Synopsis : De nos jours, une loi stipule que pour le maintien de la prospérité du pays, tous les enfants qui entrent à l’école primaire doivent être vaccinés. Ce vaccin inocule une substance capable d’entraîner la mort à une date et heure précises programmée en amont. Un jeune sur mille entre 18 et 24 ans est concerné. Fujimoto, fonctionnaire est chargé de délivrer ce préavis de décès aux familles, appelé “Ikigami”…

La livraison de l’ikigami est la tâche qui vous a été confiée. De retour dans vos mairies respectives, vous aurez dorénavant pour mission de la remettre aux citoyens concernés. C’est un devoir honorable […]. Veillez à ne jamais l’oublier.

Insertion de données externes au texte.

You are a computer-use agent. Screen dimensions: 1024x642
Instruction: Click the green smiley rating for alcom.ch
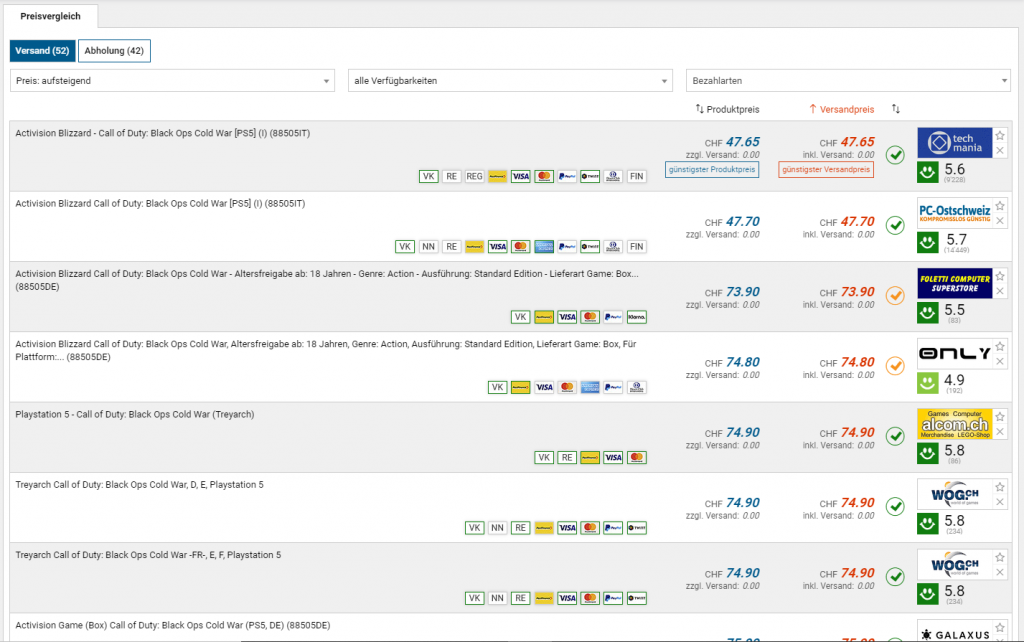point(928,454)
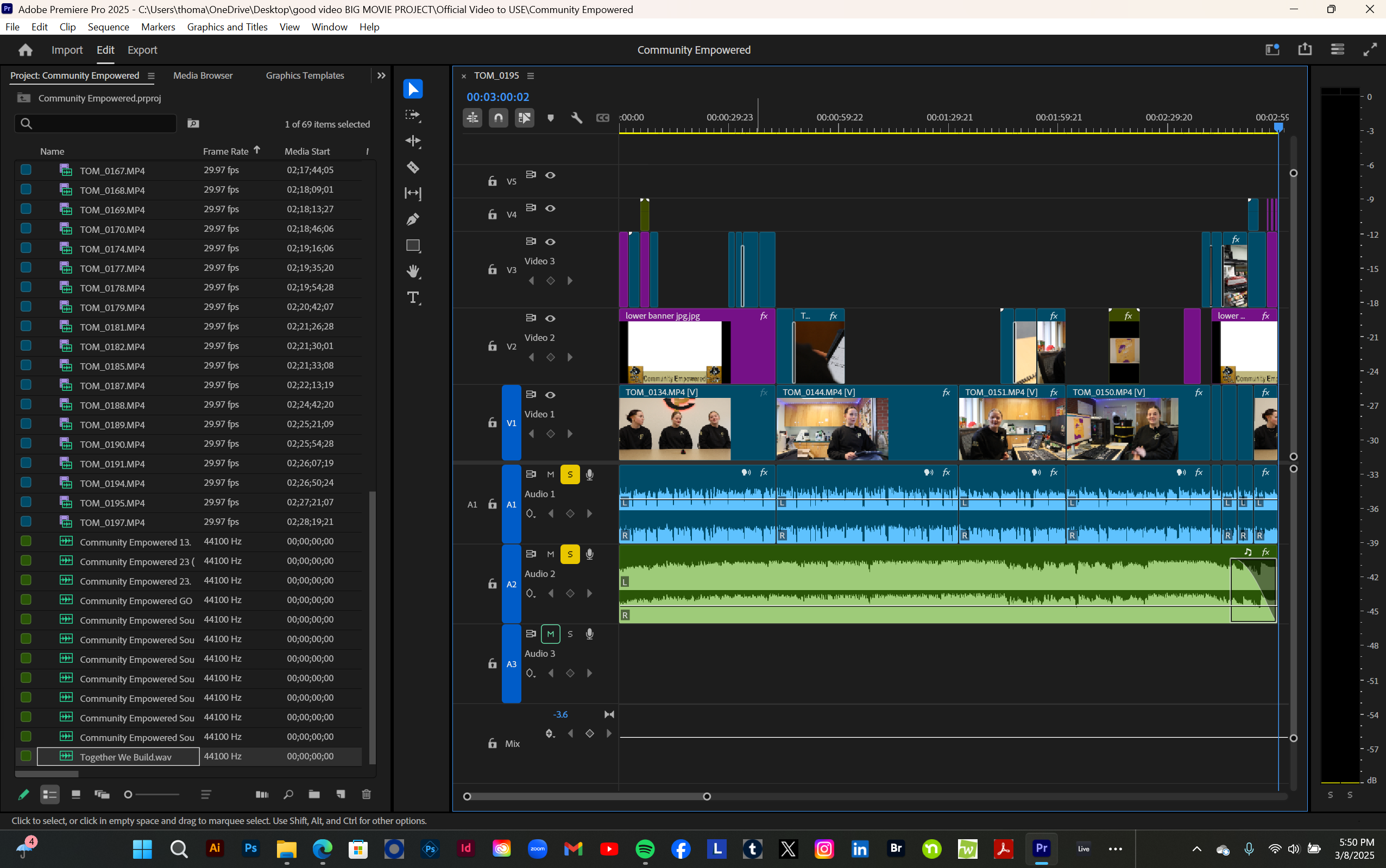Hide Video 2 track output eye
This screenshot has width=1386, height=868.
click(x=550, y=318)
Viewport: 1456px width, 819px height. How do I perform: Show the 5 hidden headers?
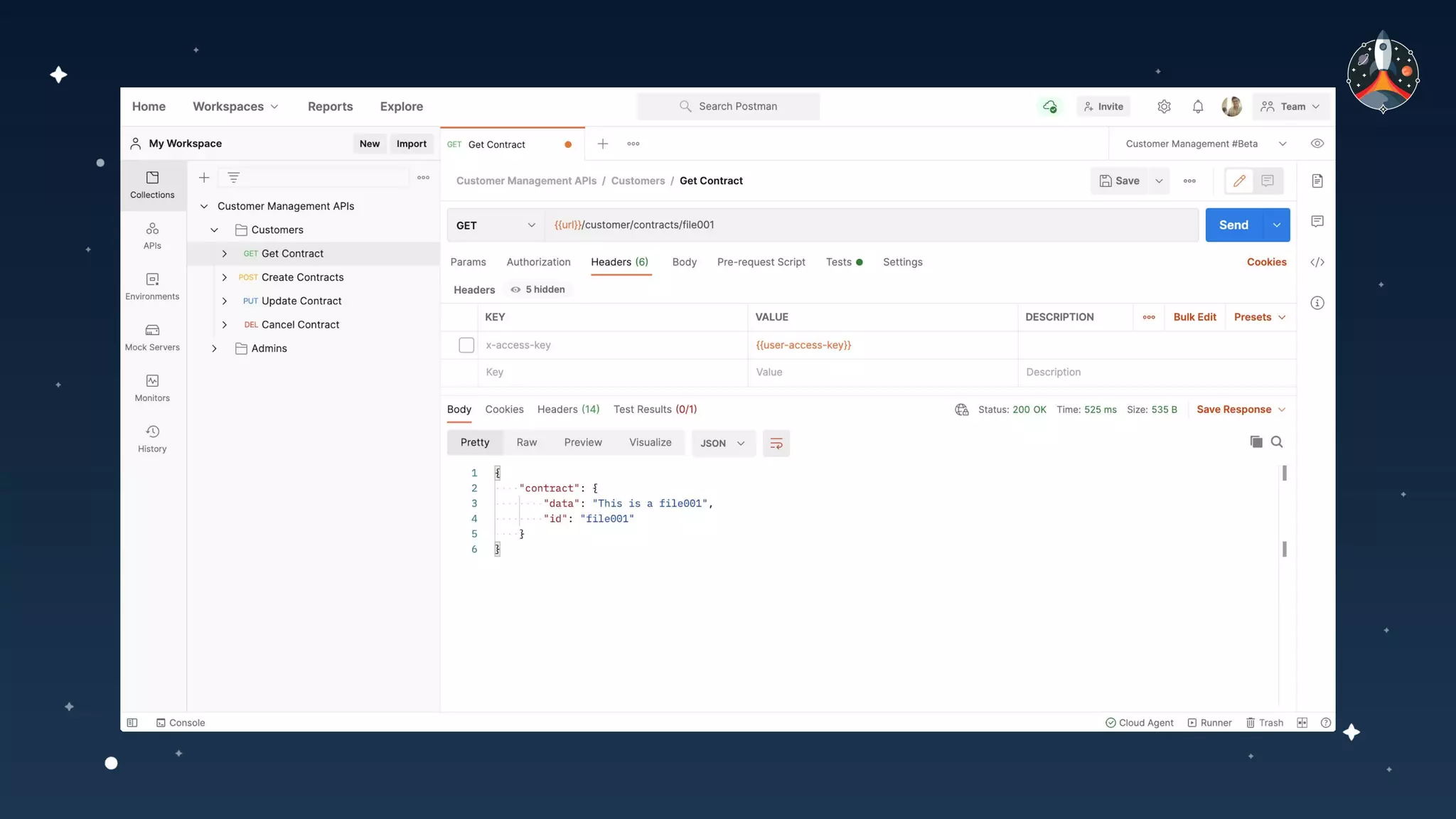click(538, 289)
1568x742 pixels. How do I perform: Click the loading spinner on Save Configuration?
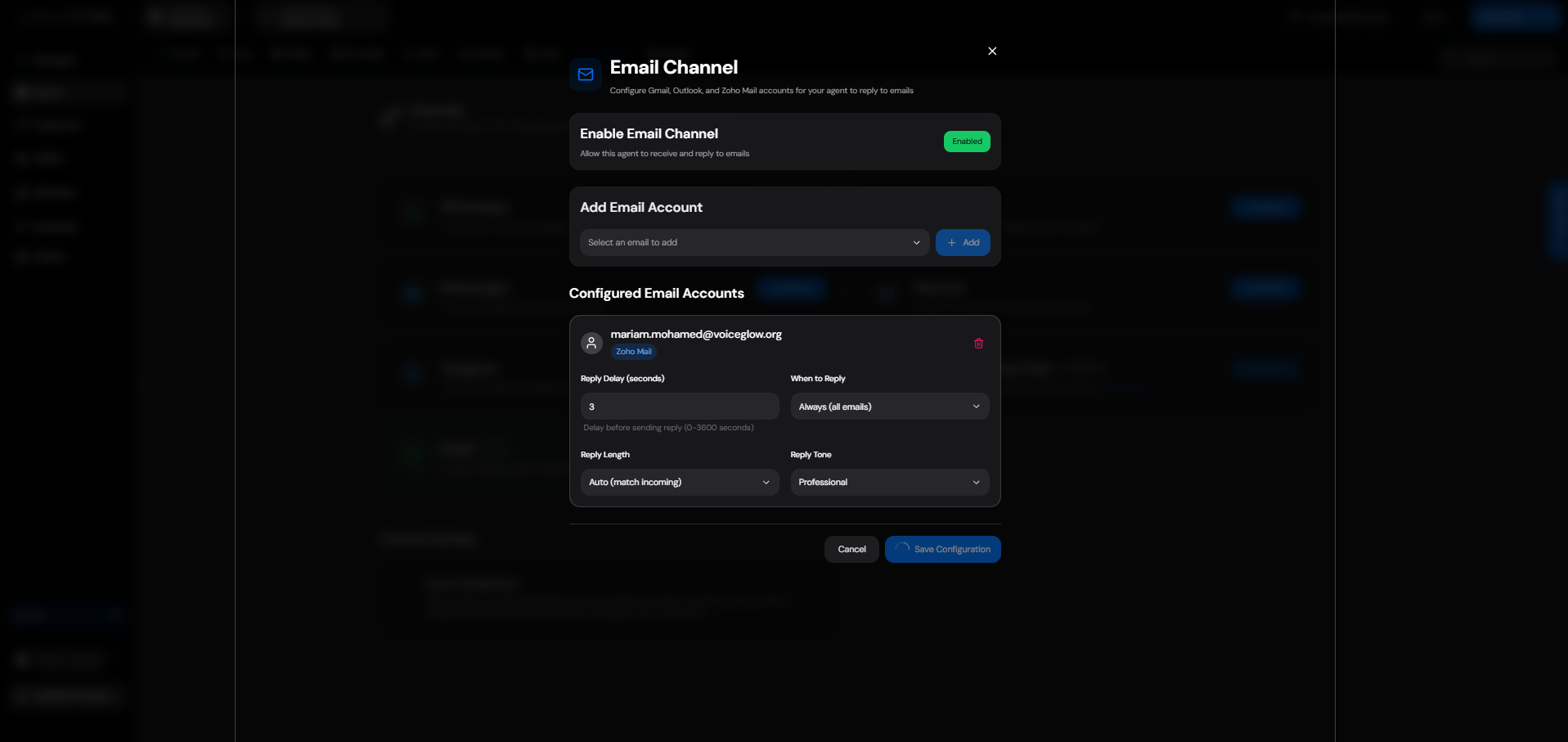click(902, 549)
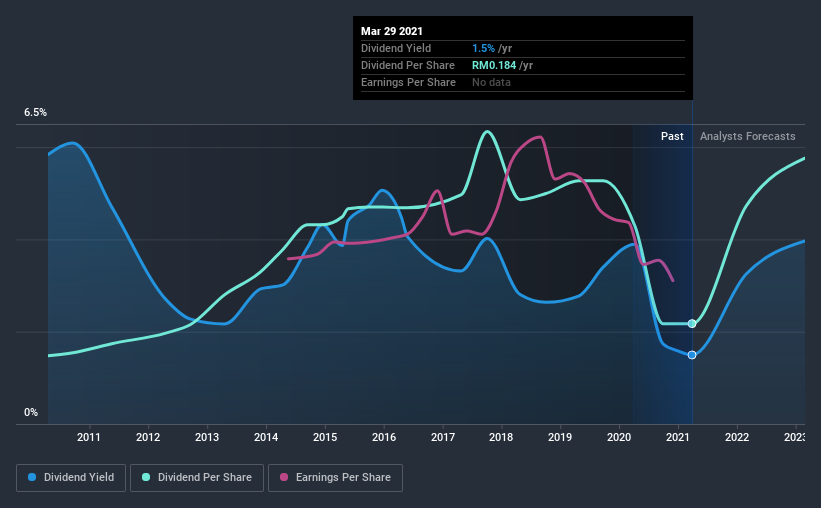Screen dimensions: 821x508
Task: Select the Past section label
Action: pyautogui.click(x=672, y=136)
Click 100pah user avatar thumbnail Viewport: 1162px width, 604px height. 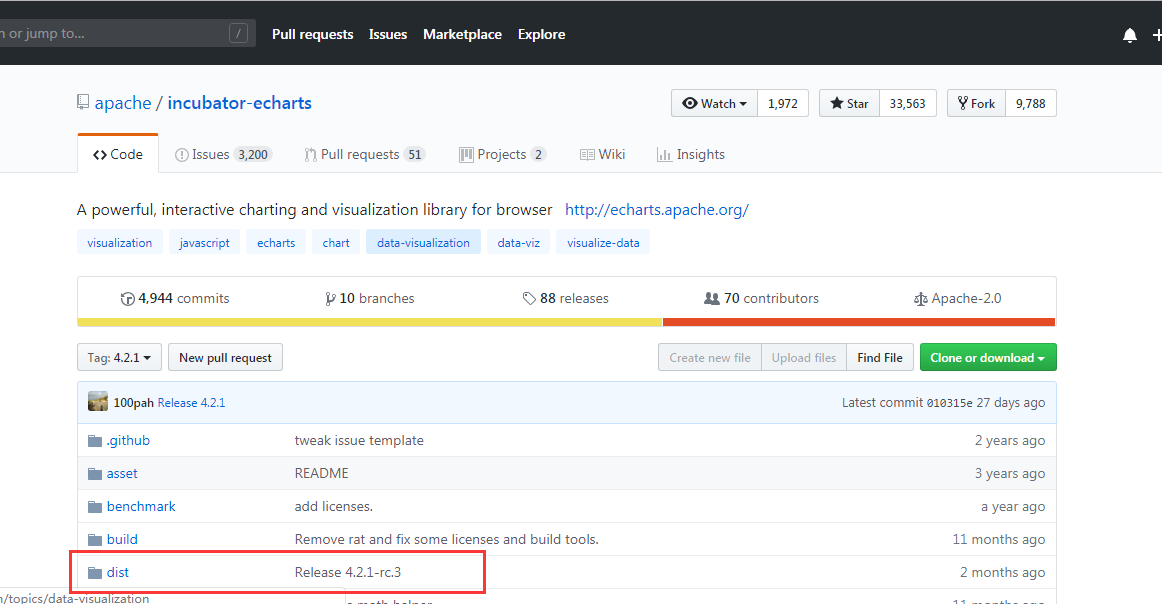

Aux yeux de beaucoup, le manga se résume souvent à une bande dessinée violente destinée aux jeunes lecteurs. C’est un peu exagéré, évidemment, mais cela permet d’insister sur le fait qu’Ikigami, écrit et dessiné par Motorô Mase, ne tombe pas dans cette catégorisation. Destinée à un public de jeunes adultes et d’adultes tout court, Ikigami se démarque par le sérieux de son sujet, entre la dystopie et le récit de peut-être anticipation. D’emblée, précisons que le manga est aujourd’hui publié uniquement sous un format qui rassemble à chaque fois deux volumes de la première édition.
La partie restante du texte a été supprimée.